→ The task: Each line from the one containing "Instruction: Tick Security" through the end of the data is to be written out exactly, and nothing more.

→ Records provided:
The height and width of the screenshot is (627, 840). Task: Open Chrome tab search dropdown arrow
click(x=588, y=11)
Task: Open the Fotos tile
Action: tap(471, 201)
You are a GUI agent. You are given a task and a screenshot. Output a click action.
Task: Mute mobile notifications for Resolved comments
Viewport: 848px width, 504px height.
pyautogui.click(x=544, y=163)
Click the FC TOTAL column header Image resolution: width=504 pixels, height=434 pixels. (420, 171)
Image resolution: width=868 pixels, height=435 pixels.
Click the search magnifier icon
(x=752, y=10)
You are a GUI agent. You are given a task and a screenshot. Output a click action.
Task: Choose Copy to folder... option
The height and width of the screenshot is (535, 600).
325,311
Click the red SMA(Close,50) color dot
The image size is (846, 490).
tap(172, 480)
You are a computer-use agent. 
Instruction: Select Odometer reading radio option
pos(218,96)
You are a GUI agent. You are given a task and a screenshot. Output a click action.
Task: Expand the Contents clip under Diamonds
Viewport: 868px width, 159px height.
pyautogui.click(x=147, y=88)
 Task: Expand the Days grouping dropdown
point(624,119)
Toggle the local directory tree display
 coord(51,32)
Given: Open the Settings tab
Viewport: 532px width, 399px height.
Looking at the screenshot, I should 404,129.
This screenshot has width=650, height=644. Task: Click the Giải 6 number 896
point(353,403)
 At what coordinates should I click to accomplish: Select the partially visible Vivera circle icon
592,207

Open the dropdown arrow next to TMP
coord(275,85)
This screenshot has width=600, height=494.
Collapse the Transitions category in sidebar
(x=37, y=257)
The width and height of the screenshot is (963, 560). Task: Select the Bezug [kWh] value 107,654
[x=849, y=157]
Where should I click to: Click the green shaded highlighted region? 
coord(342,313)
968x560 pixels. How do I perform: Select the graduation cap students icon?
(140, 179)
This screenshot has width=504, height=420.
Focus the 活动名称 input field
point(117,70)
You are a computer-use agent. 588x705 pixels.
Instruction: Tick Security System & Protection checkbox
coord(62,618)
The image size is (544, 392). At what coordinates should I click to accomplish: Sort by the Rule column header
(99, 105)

→ Exercise solution:
Instruction: Tick Security System & Protection checkbox
coord(62,618)
The image size is (544, 392). At what coordinates should I click to accomplish: Sort by the Rule column header
(99, 105)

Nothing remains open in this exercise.